|Mother and child union, immediately after birth (Photo credit: Wikipedia)|
Fred McBride, 47, of Hubbard, described meeting his birth mother and half siblings over the weekend in Buffalo. He started looking for her when his wife, Chrissy, was pregnant with their oldest child, who is now 25.
McBride has known all his life that he was adopted. He always wondered what his mother was like and if she ever thought about him. As it turned out, she had been looking for him too.
McBride was born in Canada and was adopted in the United States, so he had to have a passport. That passport gave Fred and Chrissy their first piece of the puzzle because his birth name was on the passport: Charles Daryl Black. He was naturalized as a U.S. citizen at the age of 4.
After learning he was born in Canada, Fred and Chrissy went to Toronto 18 years ago to see if they could locate his birth mother. The agency that facilitated the adoption gave them non-identifying information such as how old his mother was and where he was born.

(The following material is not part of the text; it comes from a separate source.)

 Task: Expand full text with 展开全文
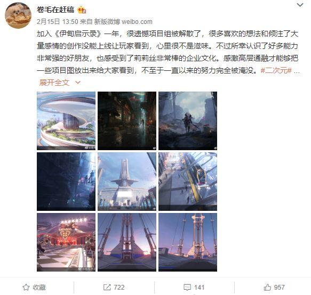click(x=54, y=83)
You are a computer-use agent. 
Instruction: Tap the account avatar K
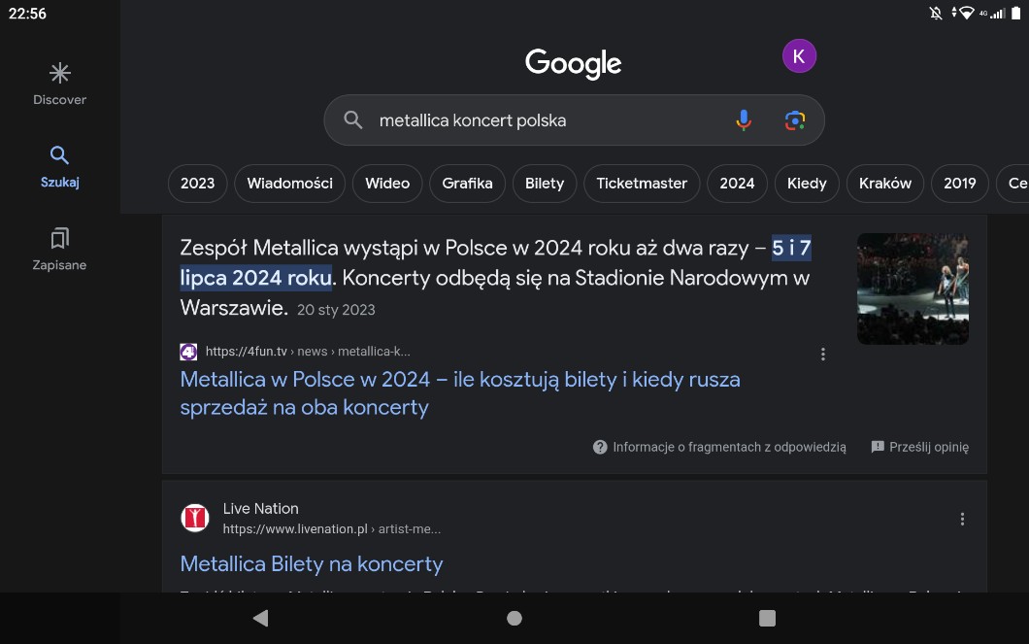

“His mother was 16 and his father was 18. They were high school sweethearts and her mother told her she was not allowed to bring a baby into the house. So, she sent Patricia away until Fred was born. He was in foster care until he was 2 and then he was adopted,” Chrissy McBride said.
Through the years, Chrissy got trickles of information on various websites and from several search agencies. One of those agencies sent the couple a directory from 1965 with listings for the Black name, but they hit a dead end with nothing else to go on.
Five or six years ago, Ontario opened their adoption records and the couple obtained Fred’s original birth certificate, which had the name “Frederick McBride” in parentheses after his birth name. It also had his mother’s name, Patricia Black, and her address.